Environment (please complete the following information):
- Kubernetes environment with 32 cores and 64 GB RAM (on Kubernetes nodes).
- Local environment with 24 cores and 32 GB RAM.
- OS: [e.g. Linux]
- Docker version 24.0.7, build afdd53b
Pastebin/Screenshots
pelias config:
{
"logger": {
"level": "info",
"timestamp": true
},
"esclient": {
"apiVersion": "7.x",
"hosts": [
{
"protocol": "https",
"host": "geocoder-es-http",
}
]
},
"acceptance-tests": {
"endpoints": {
"docker": "http://pelias-api:4000/v1/"
}
},
"api": {
"services": {
"placeholder": {
"url": "http://pelias-placeholder:4100"},
"interpolation": {
"url": "http://pelias-interpolation:4300"},
"libpostal": {
"url": "http://pelias-libpostal:4400"}
}
},
"imports": {
"adminLookup": {
"enabled": true
},
"geonames": {
"datapath": "/data/geonames",
"countryCode": "ALL"
},
"openstreetmap": {
"download": [
{
"sourceURL": "https://planet.openstreetmap.org/pbf/planet-latest.osm.pbf"}
],
"leveldbpath": "/tmp",
"datapath": "/data/openstreetmap",
"import": [
{
"filename": "planet-latest.osm.pbf"
}]
},
"openaddresses": {
"datapath": "/data/openaddresses",
"files": [
]
},
"polyline": {
"datapath": "/data/polylines",
"files": [
"extract.0sv"]
},
"whosonfirst": {
"datapath": "/data/whosonfirst",
"importPostalcodes": true
},
"interpolation": {
"download": {
"tiger": {
"datapath": "/data/tiger"
}
}
}
}
}
Additional context
The issue can also be reproduced locally in a Docker environment by following the same steps up to the pelias download all command. Subsequent steps, such as placeholder prepare, fail because "the SQLite is corrupted."
References
Thank you for your assessment
Hi @taminoelgert, I wasn't able to reproduce this issue.

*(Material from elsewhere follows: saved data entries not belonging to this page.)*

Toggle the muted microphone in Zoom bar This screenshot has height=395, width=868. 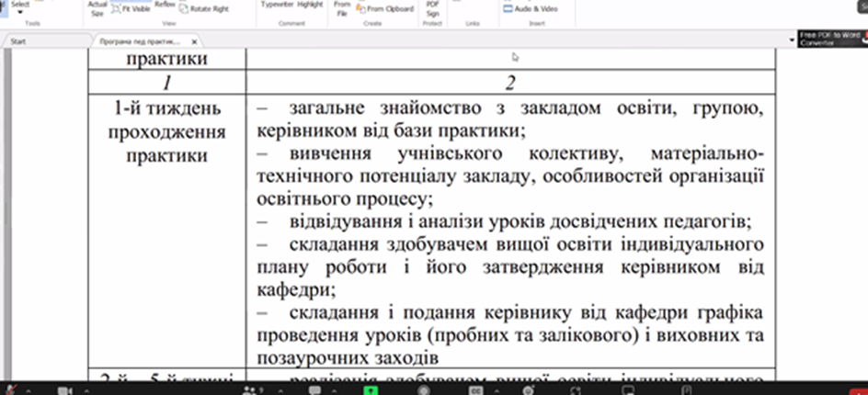(x=9, y=389)
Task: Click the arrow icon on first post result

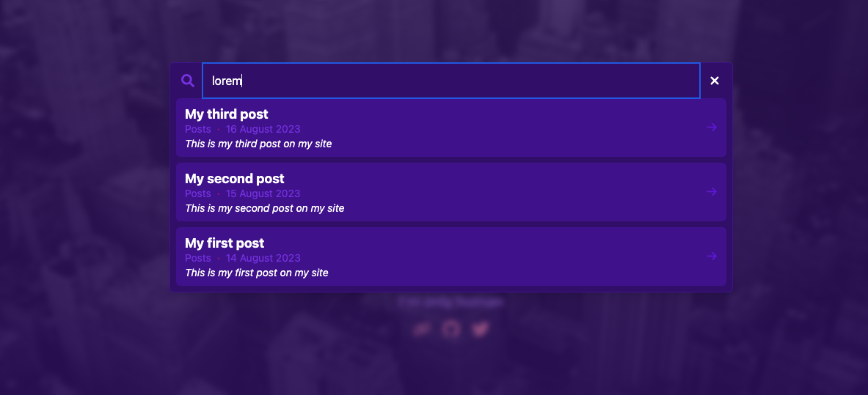Action: 711,256
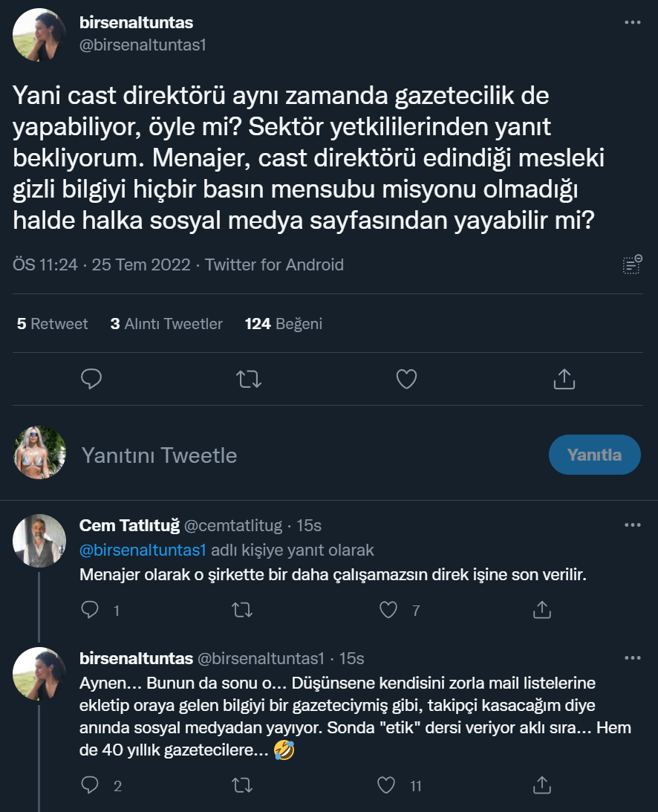658x812 pixels.
Task: Click the comment icon on Cem Tatlıtuğ's reply
Action: [90, 610]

It might have been an intermittent connection issue with our CDN provider https://bunny.net/
Could you please confirm if the issue has resolved itself?
aria2c https://data.geocode.earth/wof/dist/sqlite/whosonfirst-data-admin-latest.db.bz2
03/11 15:29:45 [NOTICE] Downloading 1 item(s)

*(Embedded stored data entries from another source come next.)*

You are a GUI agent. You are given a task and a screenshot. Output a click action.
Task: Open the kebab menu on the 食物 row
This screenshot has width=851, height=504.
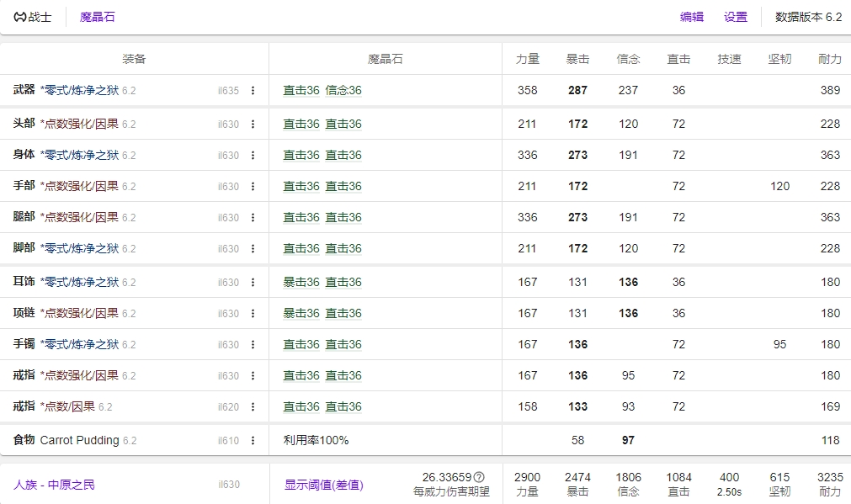[253, 439]
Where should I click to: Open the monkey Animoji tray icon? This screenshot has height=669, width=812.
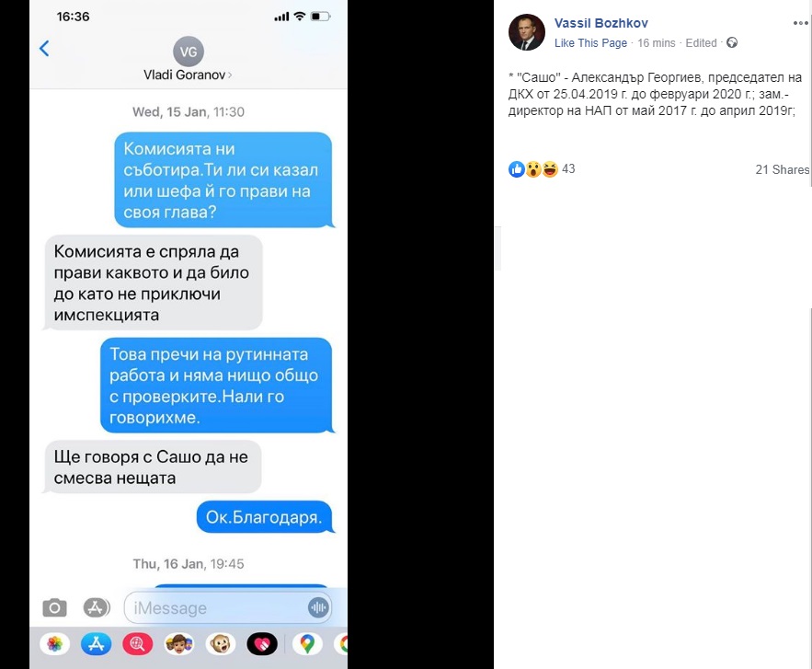click(221, 644)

*** Download Progress Summary as of Mon Mar 11 15:30:47 2024 ***
=============================================================================
[#b8d2ec 6.2GiB/8.0GiB(78%) CN:1 DL:92MiB ETA:19s]
FILE: /tmp/whosonfirst-data-admin-latest.db.bz2
-----------------------------------------------------------------------------
[#b8d2ec 7.9GiB/8.0GiB(98%) CN:1 DL:108MiB]
03/11 15:31:06 [NOTICE] Download complete: /tmp/whosonfirst-data-admin-latest.db.bz2
Download Results:
gid |stat|avg speed |path/URI
======+====+===========+=======================================================
b8d2ec|OK | 105MiB/s|/tmp/whosonfirst-data-admin-latest.db.bz2
Status Legend:
(OK):download completed.
lbunzip2 -t whosonfirst-data-admin-latest.db.bz2
echo $?
0
Thanks for the reply, I have just tried again and now it seems to be working without any problems. Thanks for the help though, I'll close the ticket then.